● **PROBLEM TO WORK ON**:
Copy word for word the rows from the line containing "Given: Click the WHAT" through the last row, including both.

● **DATA SUPPLIED**:
-------------------------

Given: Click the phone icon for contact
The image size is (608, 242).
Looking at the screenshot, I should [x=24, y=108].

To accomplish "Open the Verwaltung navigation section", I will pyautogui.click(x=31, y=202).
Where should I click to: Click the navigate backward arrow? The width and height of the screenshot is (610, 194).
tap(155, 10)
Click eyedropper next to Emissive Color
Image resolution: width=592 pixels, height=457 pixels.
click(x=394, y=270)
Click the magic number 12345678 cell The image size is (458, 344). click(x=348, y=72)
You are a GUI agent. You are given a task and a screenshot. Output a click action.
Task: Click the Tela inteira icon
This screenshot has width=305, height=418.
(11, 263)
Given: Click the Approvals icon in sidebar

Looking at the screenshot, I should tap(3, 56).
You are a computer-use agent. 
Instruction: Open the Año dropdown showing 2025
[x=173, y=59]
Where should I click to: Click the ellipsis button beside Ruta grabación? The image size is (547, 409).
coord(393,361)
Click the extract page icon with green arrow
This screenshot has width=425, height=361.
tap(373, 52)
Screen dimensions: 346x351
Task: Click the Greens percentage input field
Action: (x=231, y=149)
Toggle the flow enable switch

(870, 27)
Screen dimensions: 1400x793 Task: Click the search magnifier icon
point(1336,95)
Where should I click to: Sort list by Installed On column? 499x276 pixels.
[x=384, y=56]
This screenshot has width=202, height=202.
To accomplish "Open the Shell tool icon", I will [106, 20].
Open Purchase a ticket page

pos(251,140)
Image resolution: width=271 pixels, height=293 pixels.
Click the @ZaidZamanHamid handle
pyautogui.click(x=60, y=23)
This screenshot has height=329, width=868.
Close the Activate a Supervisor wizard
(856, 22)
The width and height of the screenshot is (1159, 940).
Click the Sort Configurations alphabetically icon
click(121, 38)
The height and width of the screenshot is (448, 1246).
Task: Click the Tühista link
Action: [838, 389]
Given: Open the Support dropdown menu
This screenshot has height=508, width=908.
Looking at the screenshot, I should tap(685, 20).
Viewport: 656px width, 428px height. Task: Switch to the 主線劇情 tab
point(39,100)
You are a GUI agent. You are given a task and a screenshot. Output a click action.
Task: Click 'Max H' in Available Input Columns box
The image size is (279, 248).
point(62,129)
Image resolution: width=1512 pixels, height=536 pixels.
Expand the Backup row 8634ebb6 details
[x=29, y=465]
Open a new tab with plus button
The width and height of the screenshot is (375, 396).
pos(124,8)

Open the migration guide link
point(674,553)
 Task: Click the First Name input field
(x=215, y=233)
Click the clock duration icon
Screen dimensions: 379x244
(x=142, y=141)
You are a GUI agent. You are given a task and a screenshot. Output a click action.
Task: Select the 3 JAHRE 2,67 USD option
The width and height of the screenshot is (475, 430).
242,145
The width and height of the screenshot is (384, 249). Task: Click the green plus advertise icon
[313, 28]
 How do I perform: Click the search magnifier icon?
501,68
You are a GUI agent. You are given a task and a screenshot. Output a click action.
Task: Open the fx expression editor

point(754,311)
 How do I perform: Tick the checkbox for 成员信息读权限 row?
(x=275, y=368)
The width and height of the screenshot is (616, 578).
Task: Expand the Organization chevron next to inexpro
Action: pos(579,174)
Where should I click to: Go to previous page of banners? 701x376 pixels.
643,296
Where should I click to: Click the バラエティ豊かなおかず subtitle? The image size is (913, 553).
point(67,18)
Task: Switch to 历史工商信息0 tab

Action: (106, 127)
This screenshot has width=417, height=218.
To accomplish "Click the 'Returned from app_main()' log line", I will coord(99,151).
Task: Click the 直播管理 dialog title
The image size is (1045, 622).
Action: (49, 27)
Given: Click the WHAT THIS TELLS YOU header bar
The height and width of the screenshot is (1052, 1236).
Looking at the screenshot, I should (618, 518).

-------------------------

● **TASK RESULT**:
Given: Click the WHAT THIS TELLS YOU header bar
The height and width of the screenshot is (1052, 1236).
Looking at the screenshot, I should (618, 518).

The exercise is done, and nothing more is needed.